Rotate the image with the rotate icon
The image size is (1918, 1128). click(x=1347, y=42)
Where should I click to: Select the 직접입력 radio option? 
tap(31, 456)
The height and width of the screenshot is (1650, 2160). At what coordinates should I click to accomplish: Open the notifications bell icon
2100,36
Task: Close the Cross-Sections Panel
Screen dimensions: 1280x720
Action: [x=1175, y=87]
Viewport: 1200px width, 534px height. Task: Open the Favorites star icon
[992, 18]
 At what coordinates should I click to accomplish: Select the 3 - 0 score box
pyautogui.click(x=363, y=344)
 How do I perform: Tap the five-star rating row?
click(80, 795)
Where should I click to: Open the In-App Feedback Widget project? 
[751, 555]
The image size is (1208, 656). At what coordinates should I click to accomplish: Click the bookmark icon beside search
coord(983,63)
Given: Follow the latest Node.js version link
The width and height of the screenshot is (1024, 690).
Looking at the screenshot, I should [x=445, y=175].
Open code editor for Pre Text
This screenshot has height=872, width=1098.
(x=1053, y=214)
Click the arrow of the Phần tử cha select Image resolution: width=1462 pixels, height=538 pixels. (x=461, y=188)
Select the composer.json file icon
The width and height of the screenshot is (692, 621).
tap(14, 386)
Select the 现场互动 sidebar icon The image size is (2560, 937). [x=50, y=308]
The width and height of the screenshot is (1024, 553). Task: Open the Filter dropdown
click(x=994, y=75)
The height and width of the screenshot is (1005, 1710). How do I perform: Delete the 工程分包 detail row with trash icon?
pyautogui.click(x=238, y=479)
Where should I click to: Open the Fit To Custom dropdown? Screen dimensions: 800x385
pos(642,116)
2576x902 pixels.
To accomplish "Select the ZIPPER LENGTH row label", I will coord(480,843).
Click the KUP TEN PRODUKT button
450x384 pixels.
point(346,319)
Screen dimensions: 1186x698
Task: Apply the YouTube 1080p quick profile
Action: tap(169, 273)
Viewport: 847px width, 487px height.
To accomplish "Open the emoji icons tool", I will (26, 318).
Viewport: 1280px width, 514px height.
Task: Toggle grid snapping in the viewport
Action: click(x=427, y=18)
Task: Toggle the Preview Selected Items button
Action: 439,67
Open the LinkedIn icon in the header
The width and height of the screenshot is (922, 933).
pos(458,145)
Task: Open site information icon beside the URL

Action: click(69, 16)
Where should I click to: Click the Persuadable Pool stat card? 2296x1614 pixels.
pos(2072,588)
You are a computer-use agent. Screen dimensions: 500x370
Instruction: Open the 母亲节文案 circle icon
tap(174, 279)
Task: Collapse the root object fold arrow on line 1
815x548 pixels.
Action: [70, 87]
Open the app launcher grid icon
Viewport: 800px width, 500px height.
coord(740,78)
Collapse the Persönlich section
+ + + + +
Each line above must be retyped exactly.

Rotate the image with the rotate icon
The image size is (1918, 1128). click(x=1347, y=42)
Where should I click to: Select the 직접입력 radio option? 
tap(31, 456)
The height and width of the screenshot is (1650, 2160). At what coordinates should I click to accomplish: Open the notifications bell icon
2100,36
Task: Close the Cross-Sections Panel
Screen dimensions: 1280x720
Action: [x=1175, y=87]
Viewport: 1200px width, 534px height. Task: Open the Favorites star icon
[992, 18]
 At what coordinates should I click to accomplish: Select the 3 - 0 score box
pyautogui.click(x=363, y=344)
 How do I perform: Tap the five-star rating row?
click(80, 795)
Where should I click to: Open the In-App Feedback Widget project? 
[751, 555]
The image size is (1208, 656). At what coordinates should I click to accomplish: Click the bookmark icon beside search
coord(983,63)
Given: Follow the latest Node.js version link
The width and height of the screenshot is (1024, 690).
Looking at the screenshot, I should [x=445, y=175].
Open code editor for Pre Text
This screenshot has height=872, width=1098.
(x=1053, y=214)
Click the arrow of the Phần tử cha select Image resolution: width=1462 pixels, height=538 pixels. (x=461, y=188)
Select the composer.json file icon
The width and height of the screenshot is (692, 621).
tap(14, 386)
Select the 现场互动 sidebar icon The image size is (2560, 937). [x=50, y=308]
The width and height of the screenshot is (1024, 553). Task: Open the Filter dropdown
click(x=994, y=75)
The height and width of the screenshot is (1005, 1710). How do I perform: Delete the 工程分包 detail row with trash icon?
pyautogui.click(x=238, y=479)
Where should I click to: Open the Fit To Custom dropdown? Screen dimensions: 800x385
pos(642,116)
2576x902 pixels.
To accomplish "Select the ZIPPER LENGTH row label", I will coord(480,843).
Click the KUP TEN PRODUKT button
450x384 pixels.
point(346,319)
Screen dimensions: 1186x698
Task: Apply the YouTube 1080p quick profile
Action: tap(169, 273)
Viewport: 847px width, 487px height.
To accomplish "Open the emoji icons tool", I will (26, 318).
Viewport: 1280px width, 514px height.
Task: Toggle grid snapping in the viewport
Action: click(x=427, y=18)
Task: Toggle the Preview Selected Items button
Action: 439,67
Open the LinkedIn icon in the header
The width and height of the screenshot is (922, 933).
pos(458,145)
Task: Open site information icon beside the URL

Action: click(69, 16)
Where should I click to: Click the Persuadable Pool stat card? 2296x1614 pixels.
pos(2072,588)
You are a computer-use agent. Screen dimensions: 500x370
Instruction: Open the 母亲节文案 circle icon
tap(174, 279)
Task: Collapse the root object fold arrow on line 1
815x548 pixels.
Action: [70, 87]
Open the app launcher grid icon
Viewport: 800px width, 500px height.
coord(740,78)
Collapse the Persönlich section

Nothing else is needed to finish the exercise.